Desired Skills and Experience

  • Create a resilient and highly operable production environment with 24x7 availability, high performance, scalable and zero downtime releases in AWS environment.
  • Manage large MySQL database clusters and NoSQL systems such as Redis, DynamoDB, and Cassandra.
  • Manage regional deployments and set up disaster recovery of Kafka data pipelines, systems and stores in AWS environment.
  • Collaborate with Engineers to create a continuous delivery environment and processes.
  • Instrument and monitor the health and availability of services, with fault detection, alerting, triage and recovery (automated and manual).
  • Work closely with Twilio’s cloud infrastructure, orchestration, and security teams to help implement company-wide security and operability initiatives and to provide tooling requirements.
  • Performance manage (with benchmarking and monitoring of vital metrics), capacity plan, and resolve performance problems affecting service levels.

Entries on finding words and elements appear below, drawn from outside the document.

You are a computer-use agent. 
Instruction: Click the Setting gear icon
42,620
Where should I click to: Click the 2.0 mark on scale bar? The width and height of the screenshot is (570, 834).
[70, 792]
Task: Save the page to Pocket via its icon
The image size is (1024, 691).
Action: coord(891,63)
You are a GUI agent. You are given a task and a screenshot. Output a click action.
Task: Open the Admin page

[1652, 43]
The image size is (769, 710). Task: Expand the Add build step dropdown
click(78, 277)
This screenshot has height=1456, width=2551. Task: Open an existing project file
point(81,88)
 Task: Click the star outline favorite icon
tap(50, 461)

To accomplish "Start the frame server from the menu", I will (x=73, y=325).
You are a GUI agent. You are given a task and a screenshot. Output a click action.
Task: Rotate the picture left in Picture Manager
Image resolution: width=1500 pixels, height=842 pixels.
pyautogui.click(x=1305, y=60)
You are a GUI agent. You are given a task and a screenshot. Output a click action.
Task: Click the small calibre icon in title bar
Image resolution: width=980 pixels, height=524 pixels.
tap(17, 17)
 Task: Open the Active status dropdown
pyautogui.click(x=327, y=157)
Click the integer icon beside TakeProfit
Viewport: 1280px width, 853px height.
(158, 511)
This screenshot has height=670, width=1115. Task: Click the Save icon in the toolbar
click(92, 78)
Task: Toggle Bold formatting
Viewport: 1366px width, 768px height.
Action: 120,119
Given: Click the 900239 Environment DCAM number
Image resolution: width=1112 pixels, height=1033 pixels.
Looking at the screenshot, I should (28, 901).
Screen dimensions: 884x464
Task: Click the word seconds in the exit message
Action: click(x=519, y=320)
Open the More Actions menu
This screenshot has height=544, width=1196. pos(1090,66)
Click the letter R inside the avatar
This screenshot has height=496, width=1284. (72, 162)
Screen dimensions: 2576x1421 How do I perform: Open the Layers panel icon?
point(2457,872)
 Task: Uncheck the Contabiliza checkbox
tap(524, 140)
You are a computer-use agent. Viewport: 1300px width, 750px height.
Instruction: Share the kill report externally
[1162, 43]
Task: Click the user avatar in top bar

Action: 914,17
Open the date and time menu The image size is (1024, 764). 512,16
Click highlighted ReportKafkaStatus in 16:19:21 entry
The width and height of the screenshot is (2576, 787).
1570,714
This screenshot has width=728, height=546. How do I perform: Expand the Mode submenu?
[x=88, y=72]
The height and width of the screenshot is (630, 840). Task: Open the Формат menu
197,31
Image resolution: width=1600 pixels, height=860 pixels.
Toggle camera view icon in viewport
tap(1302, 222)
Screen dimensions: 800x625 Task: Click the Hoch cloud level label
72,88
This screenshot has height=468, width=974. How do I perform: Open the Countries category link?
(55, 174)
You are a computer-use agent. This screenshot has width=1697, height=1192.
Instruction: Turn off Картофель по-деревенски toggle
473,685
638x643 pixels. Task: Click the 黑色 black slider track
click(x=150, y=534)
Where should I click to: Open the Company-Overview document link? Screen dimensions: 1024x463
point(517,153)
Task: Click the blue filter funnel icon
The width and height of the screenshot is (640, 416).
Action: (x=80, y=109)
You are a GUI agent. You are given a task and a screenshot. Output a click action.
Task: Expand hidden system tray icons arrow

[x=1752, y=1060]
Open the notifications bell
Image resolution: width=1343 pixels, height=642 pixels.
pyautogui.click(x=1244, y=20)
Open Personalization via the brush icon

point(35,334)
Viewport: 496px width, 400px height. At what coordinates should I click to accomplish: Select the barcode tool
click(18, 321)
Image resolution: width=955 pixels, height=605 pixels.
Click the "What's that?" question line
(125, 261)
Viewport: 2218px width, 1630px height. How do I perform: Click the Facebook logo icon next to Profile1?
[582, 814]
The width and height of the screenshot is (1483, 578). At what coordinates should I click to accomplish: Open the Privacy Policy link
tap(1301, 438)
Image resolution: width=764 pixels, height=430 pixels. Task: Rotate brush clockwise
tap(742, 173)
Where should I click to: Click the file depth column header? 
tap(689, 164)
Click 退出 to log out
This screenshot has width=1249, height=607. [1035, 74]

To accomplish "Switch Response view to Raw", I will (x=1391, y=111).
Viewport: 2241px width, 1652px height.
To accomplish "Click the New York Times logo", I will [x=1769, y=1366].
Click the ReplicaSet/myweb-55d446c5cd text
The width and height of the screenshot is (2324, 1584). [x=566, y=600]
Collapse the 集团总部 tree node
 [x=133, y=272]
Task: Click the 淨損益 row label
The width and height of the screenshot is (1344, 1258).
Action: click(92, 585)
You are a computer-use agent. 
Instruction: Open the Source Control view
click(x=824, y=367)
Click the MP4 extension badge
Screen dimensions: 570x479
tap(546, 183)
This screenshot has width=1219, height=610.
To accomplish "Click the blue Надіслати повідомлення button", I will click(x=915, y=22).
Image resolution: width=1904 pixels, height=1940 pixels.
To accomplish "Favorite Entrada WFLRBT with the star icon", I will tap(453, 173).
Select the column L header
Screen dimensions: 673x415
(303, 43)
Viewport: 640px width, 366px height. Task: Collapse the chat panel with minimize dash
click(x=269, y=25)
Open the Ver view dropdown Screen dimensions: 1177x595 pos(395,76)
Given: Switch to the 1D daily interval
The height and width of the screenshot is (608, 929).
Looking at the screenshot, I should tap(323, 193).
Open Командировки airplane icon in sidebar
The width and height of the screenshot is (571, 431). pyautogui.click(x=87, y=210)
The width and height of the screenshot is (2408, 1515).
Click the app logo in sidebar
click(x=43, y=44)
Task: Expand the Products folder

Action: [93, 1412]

  • Write scripts and runbooks to automate procedures.
  • Enable auto-scaling.
  • Your background will be that of Senior Engineer who has had considerable experience in a highly-complex technical operations environment with cloud-based services.
  • Minimum 5+ years experience building complex distributed systems. In this role, you focused on reliability, high-availability, performance, scalability, capacity planning, backup and recovery, business continuity planning and automation of everything.
  • Strong Amazon AWS experience in a production environment.
  • Experience with managing and automating configuration of MySQL database clusters.
  • Hands-on experience with cloud infrastructure technologies, including continuous integration tools, configuration management, systems monitoring and alerting tools.
  • Experience with managing systems in distributed regions in the cloud or on-site.
  • Adept at troubleshooting and administering Linux systems, dealing with networking issues, and fine tuning instrumentation and alerting systems.
  • Demonstrated experience of agile processes, continuous integration, test automation and release management.
  • Significant development experience in at least one modern scripting language, preferably Python.
  • Preferably experience with operating a high load data pipeline and exposure to technologies such as Kafka, Kinesis, Spark, S3, and Redshift.